In the early months of 1945, with victory in sight, Churchill, Roosevelt, and Stalin met at Yalta to shape the future of Europe after World War II.
A major item was the setting up of the UN, and, in particular, determining the authority of the Security Council to deal with disputes involving permanent members of the council. At that time, Britain, the US, and the Soviet Union were in as Security Council members, with the possibility of adding France and China - which ultimately proved to be the case.
Now President Bush and British Prime Minister Blair, with victory in sight, met this week in Belfast to shape the future of Iraq after the war.
Once again, a good part of the discussion revolved around the UN, the role it may have in Iraq, and the diplomatic spoiling role, orchestrated by France, that the Security Council has played in the military campaign to unseat Saddam Hussein.
Given the debacle that the Anglo-American team experienced in the Security Council, Mr. Bush and Mr. Blair might, in Belfast, have let their thoughts roam over the tantalizing prospect of restructuring the Council with more amiable permanent members. Germany, for example, has long lusted for such a seat, as has Japan. But Italy says it has as strong a case as Germany, and China balks at adding Japan. Meanwhile, countries like India and Brazil ask, Why not us? Though change was mulled a decade ago, it has not gone anywhere, and the political realities preclude it today.
The divisive French action has caused something of a trainwreck at the UN, and in the European Union, and even in NATO, an organization already in search of a new role for itself. Even some French diplomats are quietly sending bemused notes to their American counterparts deploring President Chirac's handling of the situation.

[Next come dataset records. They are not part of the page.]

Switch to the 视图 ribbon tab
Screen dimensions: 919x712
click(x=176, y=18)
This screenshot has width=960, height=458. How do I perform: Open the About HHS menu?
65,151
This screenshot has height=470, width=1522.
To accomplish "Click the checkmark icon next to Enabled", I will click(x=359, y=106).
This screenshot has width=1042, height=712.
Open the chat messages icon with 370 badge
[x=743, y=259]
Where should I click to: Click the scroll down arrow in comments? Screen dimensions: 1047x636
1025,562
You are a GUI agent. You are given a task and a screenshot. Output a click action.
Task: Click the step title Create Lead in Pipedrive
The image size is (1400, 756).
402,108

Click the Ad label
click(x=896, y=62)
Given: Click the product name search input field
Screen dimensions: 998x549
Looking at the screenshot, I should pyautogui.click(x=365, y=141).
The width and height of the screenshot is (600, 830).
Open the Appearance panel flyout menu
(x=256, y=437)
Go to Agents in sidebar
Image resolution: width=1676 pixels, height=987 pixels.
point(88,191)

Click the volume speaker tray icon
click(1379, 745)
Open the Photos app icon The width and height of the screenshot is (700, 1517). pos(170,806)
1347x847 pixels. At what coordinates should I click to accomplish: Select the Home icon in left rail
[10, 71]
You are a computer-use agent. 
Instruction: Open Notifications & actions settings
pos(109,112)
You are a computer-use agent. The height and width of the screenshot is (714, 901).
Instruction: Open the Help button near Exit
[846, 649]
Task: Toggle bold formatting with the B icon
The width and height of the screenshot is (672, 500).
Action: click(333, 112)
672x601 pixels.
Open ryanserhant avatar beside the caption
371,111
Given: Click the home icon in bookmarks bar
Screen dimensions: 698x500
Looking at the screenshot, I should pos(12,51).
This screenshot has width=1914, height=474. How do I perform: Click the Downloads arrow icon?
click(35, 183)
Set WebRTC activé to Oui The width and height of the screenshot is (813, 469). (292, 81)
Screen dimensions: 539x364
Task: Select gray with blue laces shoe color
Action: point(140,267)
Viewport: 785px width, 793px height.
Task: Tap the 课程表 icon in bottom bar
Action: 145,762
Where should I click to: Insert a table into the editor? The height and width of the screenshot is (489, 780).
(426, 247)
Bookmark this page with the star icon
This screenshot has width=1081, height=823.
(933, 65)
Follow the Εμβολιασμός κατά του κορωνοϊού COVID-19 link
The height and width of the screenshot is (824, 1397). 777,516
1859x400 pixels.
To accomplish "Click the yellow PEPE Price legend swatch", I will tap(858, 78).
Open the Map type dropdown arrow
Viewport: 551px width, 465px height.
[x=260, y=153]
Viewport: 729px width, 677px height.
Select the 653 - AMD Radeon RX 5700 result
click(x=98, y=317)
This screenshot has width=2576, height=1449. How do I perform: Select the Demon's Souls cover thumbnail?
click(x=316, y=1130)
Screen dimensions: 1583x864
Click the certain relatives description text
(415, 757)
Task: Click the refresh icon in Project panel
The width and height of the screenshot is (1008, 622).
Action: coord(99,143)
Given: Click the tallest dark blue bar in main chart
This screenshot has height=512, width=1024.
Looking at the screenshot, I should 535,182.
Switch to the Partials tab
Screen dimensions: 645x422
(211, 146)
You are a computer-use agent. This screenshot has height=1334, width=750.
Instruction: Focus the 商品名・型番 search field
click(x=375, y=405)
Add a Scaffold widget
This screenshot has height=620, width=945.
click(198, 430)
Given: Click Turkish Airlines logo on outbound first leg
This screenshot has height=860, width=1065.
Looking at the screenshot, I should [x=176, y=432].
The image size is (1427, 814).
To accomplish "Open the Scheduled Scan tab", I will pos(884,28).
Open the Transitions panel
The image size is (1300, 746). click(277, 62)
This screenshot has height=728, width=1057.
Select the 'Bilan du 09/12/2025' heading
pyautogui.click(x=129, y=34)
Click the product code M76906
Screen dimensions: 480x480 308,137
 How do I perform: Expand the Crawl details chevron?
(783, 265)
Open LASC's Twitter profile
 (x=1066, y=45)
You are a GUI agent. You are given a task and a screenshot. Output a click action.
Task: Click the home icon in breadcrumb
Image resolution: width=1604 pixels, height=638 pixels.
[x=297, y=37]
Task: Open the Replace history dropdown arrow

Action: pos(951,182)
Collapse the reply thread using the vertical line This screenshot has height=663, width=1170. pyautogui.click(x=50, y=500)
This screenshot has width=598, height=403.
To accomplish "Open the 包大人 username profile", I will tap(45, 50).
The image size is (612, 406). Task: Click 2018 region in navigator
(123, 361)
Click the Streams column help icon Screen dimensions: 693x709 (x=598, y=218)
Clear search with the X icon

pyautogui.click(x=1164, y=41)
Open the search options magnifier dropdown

But if the UN seems likely to be dismissed for some time, at least by the Americans, as a political force, Bush and Blair discussed what useful role it can serve in Iraq in the humanitarian field and economic development.
Though there are differing shades of opinion between the State Department and the Pentagon as to which agencies and nations do what, the US will clearly take the lead in stabilizing Iraq after the war with an American occupation force and cleansing it of weapons of mass destruction. It will want a primary role in shaping an interim Iraqi administration that will lead to democracy.
But as in Afghanistan, there will be plenty of opportunity for the UN, for nongovernmental organizations, for the Germans, and a variety of other nations - yes, even the French - to help with reconstruction and shoulder its cost.
As Secretary of State Colin Powell said last week in Brussels, the coalition led by the US and Britain "has to play a leading role in determining the way forward" but "this is not to say that we have to shut others out."
UN and international involvement will be helpful in assuaging Arab mistrust of the US, and suspicion that the US seeks to make Iraq part of an American empire. So, too, will a prompt transition to an Iraqi administration that believes in representative government.
Some skeptics are wary of all this talk of Iraqi democratization. Who knows, they ask, whether an Iraqi government elected democratically might not turn out to be less than friendly to the Americans and British who have liberated them from the tyranny of Saddam Hussein?
Deputy Defense Secretary Paul Wolfowitz answered that on "Meet the Press" Sunday when he said basically that democracy is democracy, and if you believe in it you have to live with it.
He reminded that the US promoted democracy in the Philippines, yet a new regime evicted the US from its military bases.
President Bush's hope is that democracy will flourish in Iraq and stimulate a move to freedom in Islamic lands across the Arab world. He dismisses the thesis that Muslims in these countries are somehow incapable of handling such freedom, or less eager for it than the nations of Eastern Europe, Africa, and Asia that have moved from dictatorship into the ranks of the free.
Over the past half-century, the quest for democracy of people who have been denied it has been one of the most powerful forces for constructive change. Now Iraq is to get its chance.
Winning the war there is taking much courage.
Winning the peace will take much wisdom.
• John Hughes, editor and chief operating officer of the Deseret News, is a former editor of the Monitor.